Word for word, restate the lines from the one holding "This screenshot has height=784, width=1525." through the last line of the material below, and leave every picture out.

▸ **ENTRIES SUPPLIED**
--

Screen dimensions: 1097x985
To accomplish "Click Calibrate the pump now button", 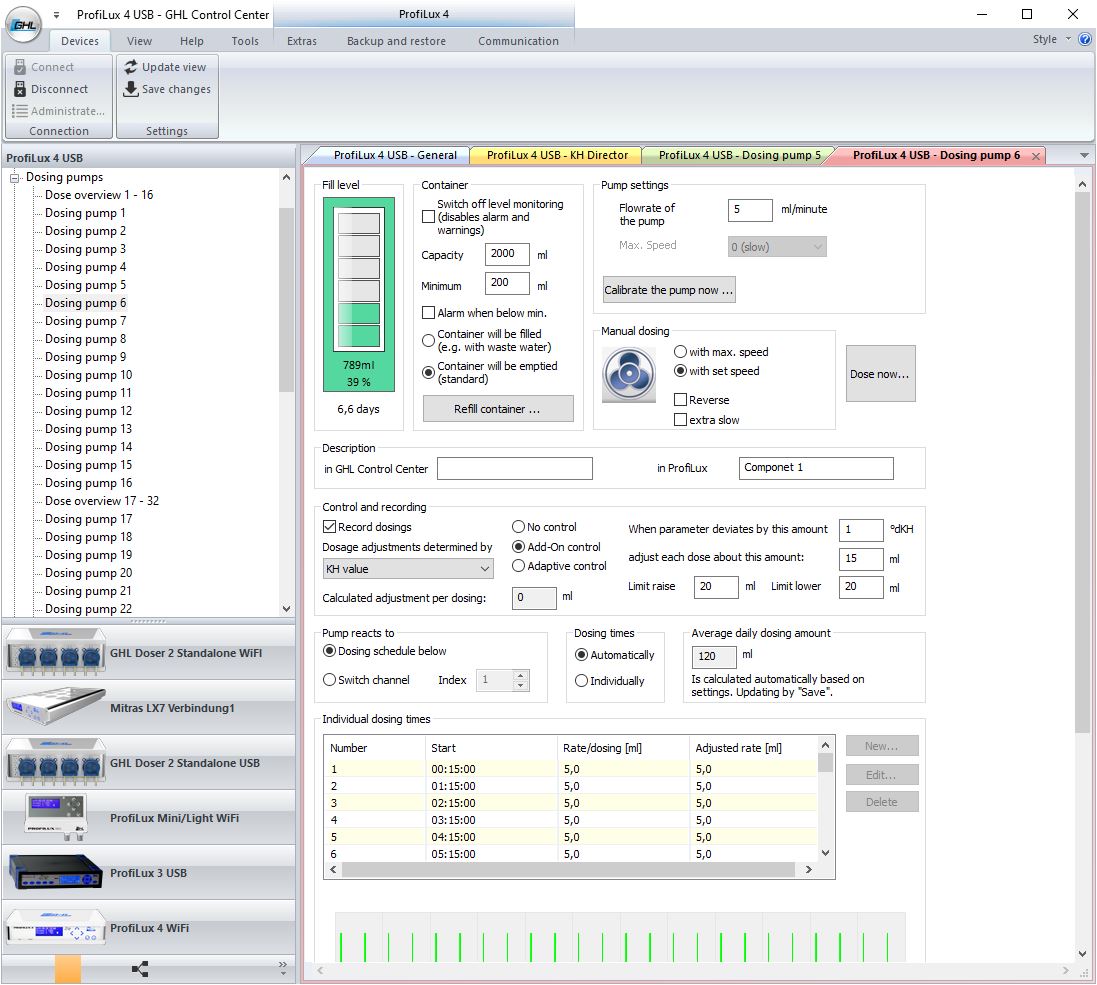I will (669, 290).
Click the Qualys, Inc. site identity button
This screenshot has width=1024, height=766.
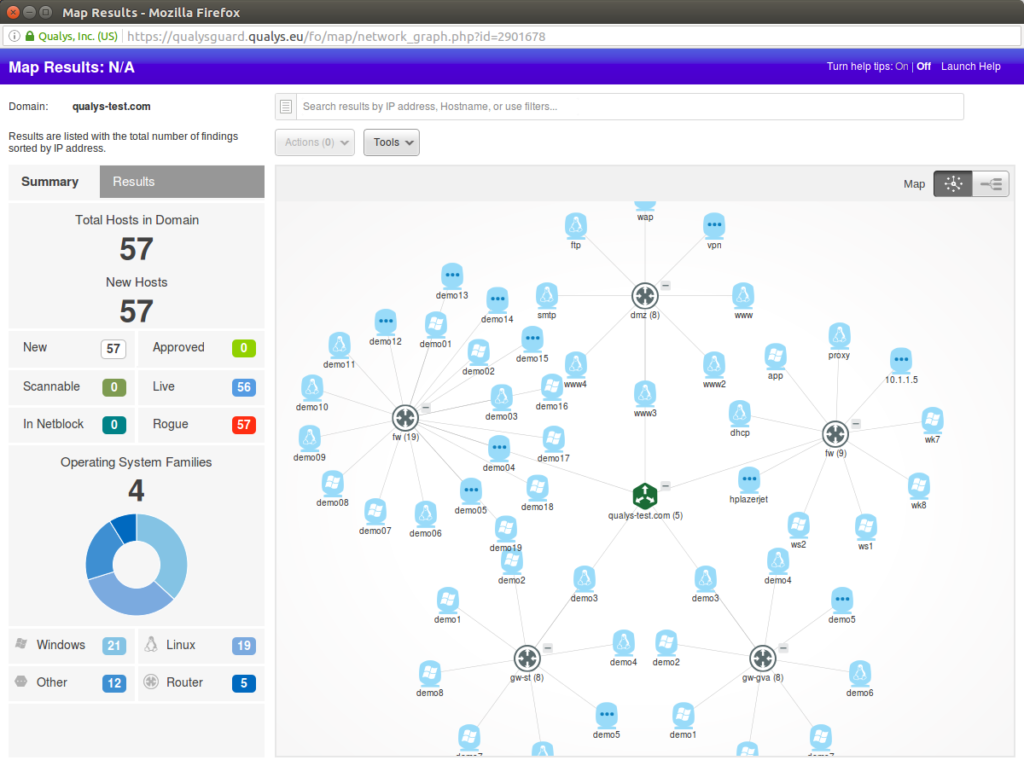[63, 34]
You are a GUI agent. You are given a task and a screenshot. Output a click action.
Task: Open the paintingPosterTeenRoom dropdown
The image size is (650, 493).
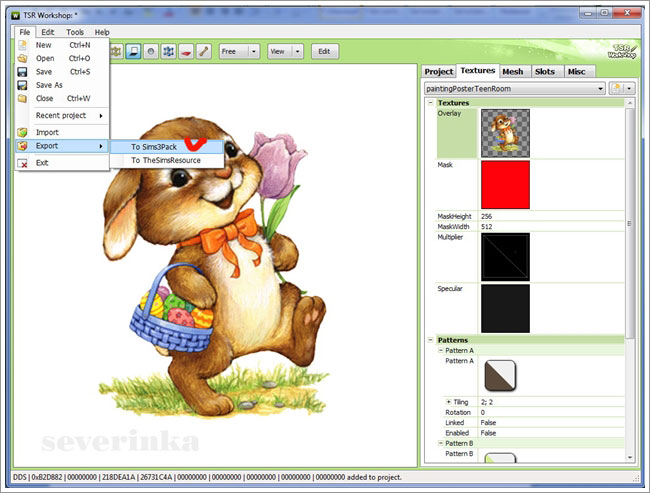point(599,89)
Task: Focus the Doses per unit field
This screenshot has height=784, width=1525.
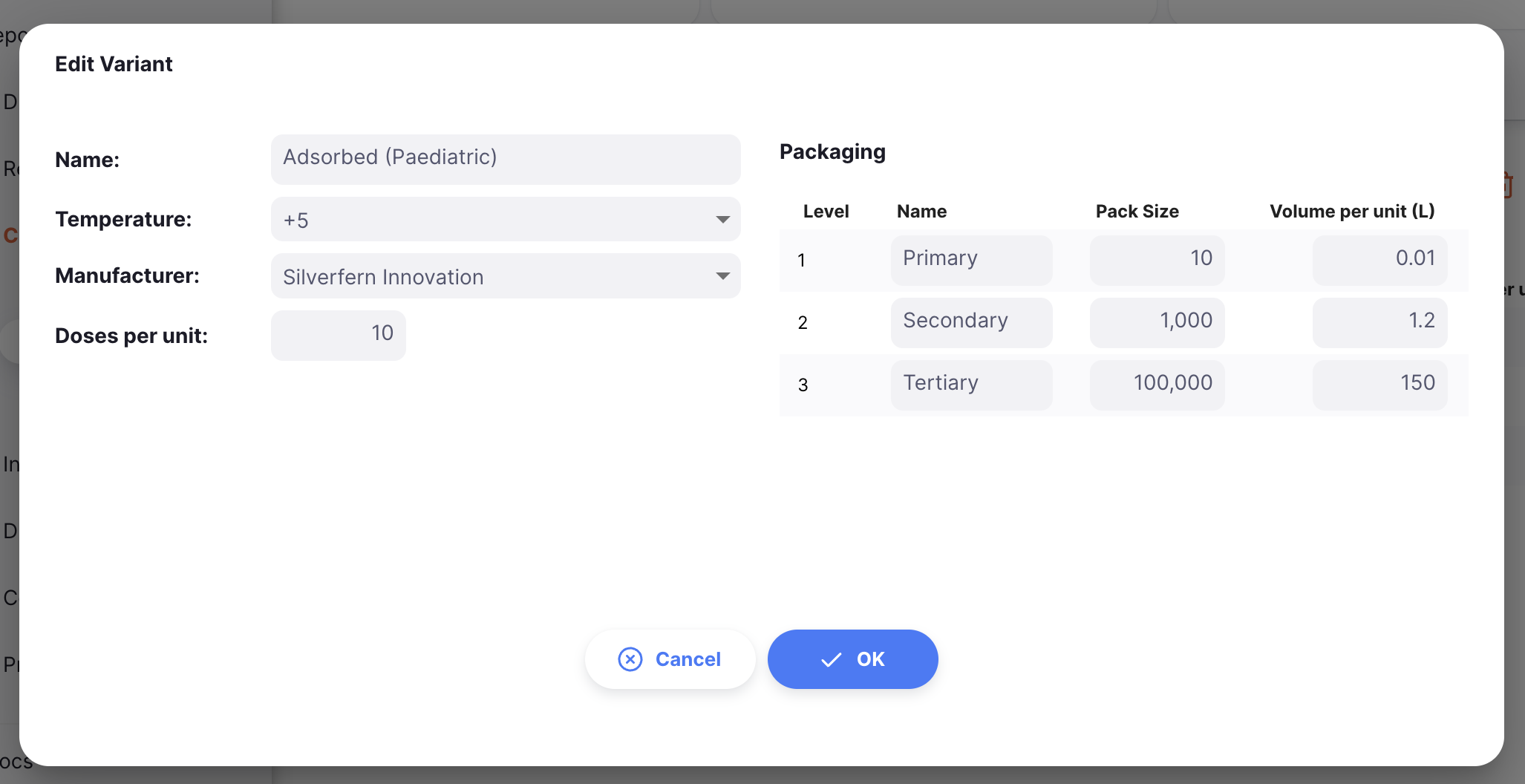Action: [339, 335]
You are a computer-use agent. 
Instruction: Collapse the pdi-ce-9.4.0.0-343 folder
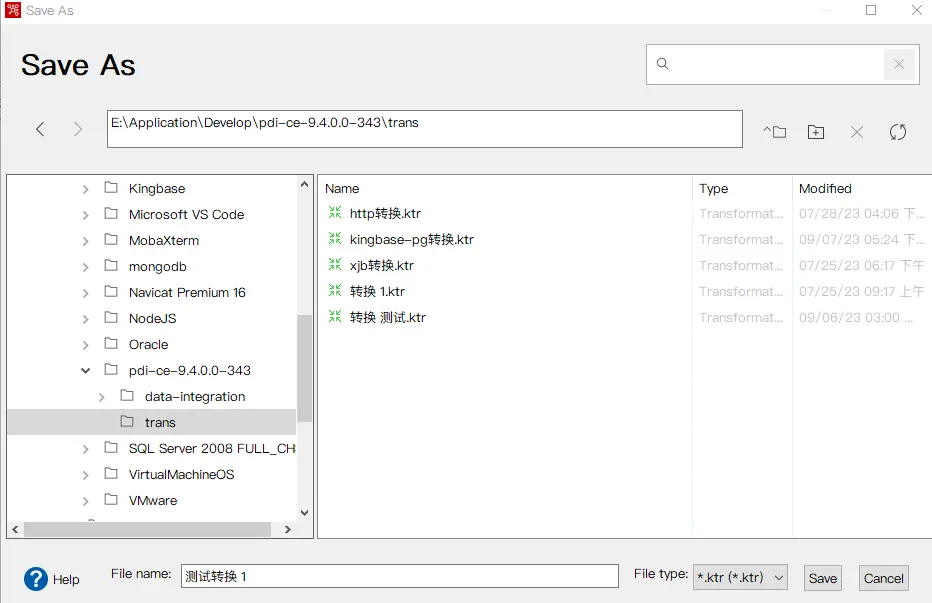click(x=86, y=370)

--

▸ **RESULT OF THE EXERCISE**
This screenshot has height=784, width=1525.
Action: [339, 335]
You are a computer-use agent. 
Instruction: Collapse the pdi-ce-9.4.0.0-343 folder
click(x=86, y=370)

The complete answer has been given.